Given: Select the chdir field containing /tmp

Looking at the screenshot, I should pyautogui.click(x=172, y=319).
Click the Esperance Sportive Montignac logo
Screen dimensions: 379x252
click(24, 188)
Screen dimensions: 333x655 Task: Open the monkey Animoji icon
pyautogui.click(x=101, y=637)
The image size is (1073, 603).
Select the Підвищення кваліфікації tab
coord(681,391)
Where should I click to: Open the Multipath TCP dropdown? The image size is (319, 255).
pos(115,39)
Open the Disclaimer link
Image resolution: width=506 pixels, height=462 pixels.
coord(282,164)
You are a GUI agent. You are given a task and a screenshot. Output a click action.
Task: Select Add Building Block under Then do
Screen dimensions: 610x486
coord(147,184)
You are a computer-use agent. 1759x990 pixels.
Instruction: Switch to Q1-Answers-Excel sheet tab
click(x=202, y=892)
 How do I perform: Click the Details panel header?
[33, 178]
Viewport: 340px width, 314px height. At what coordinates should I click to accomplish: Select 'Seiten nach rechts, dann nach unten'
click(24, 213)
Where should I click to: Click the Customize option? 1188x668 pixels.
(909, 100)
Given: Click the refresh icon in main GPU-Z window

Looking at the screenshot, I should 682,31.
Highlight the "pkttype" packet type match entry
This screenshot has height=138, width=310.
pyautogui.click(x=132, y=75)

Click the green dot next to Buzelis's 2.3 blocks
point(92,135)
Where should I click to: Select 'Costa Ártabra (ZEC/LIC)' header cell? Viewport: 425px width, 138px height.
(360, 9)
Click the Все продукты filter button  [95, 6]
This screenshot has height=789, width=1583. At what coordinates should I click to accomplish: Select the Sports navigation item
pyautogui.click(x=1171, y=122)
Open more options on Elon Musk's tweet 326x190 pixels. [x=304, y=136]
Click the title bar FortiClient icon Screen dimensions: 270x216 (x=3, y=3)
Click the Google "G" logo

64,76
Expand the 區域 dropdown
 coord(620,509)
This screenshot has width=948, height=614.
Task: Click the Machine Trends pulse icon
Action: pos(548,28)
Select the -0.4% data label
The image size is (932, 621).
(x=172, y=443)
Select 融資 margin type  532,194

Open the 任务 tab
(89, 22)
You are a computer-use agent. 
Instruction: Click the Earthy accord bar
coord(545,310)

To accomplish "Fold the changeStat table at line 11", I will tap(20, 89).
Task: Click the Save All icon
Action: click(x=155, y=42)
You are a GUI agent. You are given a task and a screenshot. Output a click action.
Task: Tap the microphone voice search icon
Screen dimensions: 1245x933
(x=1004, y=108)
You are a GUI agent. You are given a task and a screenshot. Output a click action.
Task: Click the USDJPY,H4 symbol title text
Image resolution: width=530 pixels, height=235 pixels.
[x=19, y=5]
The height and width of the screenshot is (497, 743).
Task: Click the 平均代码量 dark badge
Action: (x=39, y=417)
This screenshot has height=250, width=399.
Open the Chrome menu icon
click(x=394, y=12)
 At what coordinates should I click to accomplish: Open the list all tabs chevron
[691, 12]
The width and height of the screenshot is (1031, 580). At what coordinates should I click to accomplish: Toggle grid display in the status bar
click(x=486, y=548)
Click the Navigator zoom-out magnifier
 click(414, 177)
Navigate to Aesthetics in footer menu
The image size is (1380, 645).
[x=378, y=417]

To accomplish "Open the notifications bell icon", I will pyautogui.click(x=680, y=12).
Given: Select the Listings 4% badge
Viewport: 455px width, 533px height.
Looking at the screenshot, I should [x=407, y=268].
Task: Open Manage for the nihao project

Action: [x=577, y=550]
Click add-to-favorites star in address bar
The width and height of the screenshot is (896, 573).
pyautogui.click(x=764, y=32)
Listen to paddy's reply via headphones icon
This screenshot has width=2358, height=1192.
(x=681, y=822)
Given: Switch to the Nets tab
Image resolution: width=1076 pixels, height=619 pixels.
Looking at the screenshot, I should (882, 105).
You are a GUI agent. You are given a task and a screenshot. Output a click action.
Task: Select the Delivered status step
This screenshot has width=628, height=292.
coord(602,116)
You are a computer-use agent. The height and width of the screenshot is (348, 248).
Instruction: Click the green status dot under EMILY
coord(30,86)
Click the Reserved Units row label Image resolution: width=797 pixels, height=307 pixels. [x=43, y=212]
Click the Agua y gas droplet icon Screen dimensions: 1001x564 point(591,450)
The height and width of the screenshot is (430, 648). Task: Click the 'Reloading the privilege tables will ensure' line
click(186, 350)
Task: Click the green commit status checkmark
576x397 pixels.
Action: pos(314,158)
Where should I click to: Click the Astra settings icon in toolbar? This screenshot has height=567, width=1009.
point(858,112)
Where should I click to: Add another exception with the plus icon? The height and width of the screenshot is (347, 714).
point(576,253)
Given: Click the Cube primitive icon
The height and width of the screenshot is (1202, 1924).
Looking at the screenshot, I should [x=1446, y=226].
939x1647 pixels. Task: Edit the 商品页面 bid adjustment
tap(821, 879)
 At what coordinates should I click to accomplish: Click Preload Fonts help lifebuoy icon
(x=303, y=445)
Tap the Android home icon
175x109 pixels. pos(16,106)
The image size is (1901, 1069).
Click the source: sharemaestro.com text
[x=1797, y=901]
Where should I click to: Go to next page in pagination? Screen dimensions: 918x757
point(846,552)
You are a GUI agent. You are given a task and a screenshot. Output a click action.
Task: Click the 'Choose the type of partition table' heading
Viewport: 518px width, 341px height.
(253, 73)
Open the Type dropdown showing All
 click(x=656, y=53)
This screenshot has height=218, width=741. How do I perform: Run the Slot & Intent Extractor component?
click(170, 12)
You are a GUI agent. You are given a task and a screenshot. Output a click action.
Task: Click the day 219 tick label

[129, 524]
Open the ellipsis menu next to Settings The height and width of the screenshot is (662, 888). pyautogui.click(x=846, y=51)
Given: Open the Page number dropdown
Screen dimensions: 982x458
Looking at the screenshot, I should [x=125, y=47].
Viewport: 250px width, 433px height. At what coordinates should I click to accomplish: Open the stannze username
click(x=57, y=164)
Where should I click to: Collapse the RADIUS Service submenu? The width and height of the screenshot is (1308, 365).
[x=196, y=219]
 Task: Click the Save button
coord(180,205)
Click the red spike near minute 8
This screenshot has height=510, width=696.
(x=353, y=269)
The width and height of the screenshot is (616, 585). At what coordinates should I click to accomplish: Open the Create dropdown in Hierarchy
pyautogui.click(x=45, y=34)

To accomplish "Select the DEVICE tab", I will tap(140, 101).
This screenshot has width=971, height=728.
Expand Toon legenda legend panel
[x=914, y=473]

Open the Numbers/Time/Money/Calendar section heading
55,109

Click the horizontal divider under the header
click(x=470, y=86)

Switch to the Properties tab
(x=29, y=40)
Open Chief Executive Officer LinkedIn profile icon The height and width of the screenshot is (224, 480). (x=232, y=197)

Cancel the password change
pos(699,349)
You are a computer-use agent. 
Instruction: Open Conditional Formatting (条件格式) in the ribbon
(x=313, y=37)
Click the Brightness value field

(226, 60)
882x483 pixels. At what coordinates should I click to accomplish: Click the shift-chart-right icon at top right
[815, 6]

• • •

— Task prompt —
Put the records from the start through the line containing "coord(681,391)" into a two-column CSV with the headers instruction and response. Each record gets one row: its text goes in one quoted field and its answer in the other, with every line break replaced by a space.

— Solution to this exercise —
instruction,response
"Given: Select the chdir field containing /tmp","Looking at the screenshot, I should pyautogui.click(x=172, y=319)."
"Click the Esperance Sportive Montignac logo Screen dimensions: 379x252","click(24, 188)"
"Screen dimensions: 333x655 Task: Open the monkey Animoji icon","pyautogui.click(x=101, y=637)"
"The image size is (1073, 603). Select the Підвищення кваліфікації tab","coord(681,391)"